* Prompt: Output each of the entries below word for word, omitting the pictures.

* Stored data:
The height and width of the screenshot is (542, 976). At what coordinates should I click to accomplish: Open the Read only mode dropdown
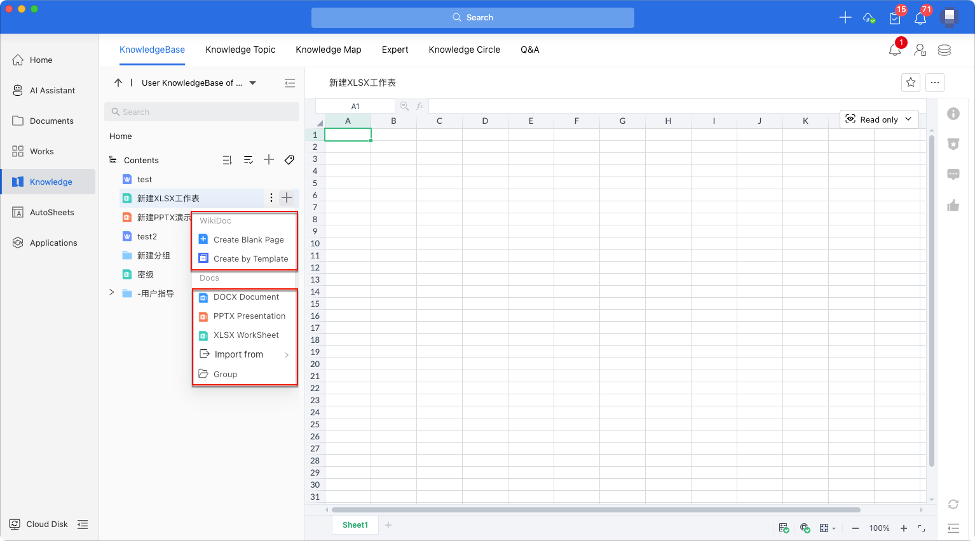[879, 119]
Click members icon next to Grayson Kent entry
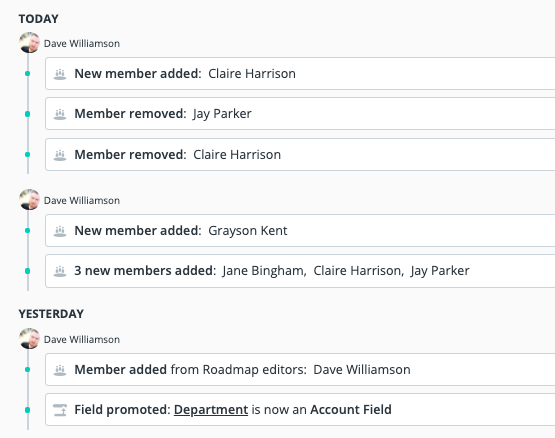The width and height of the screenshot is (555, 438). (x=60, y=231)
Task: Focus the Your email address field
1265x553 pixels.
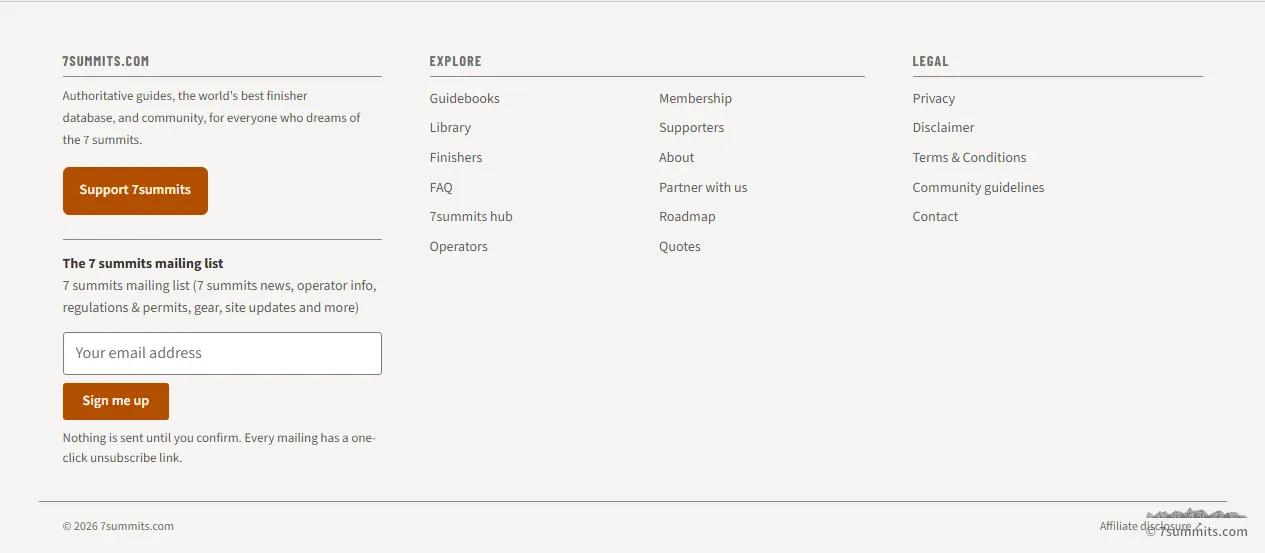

* Response to the exercise:
The height and width of the screenshot is (542, 976). At what coordinates should I click to accomplish: Open the Read only mode dropdown
[879, 119]
Click members icon next to Grayson Kent entry
The width and height of the screenshot is (555, 438). (x=60, y=231)
Task: Focus the Your email address field
1265x553 pixels.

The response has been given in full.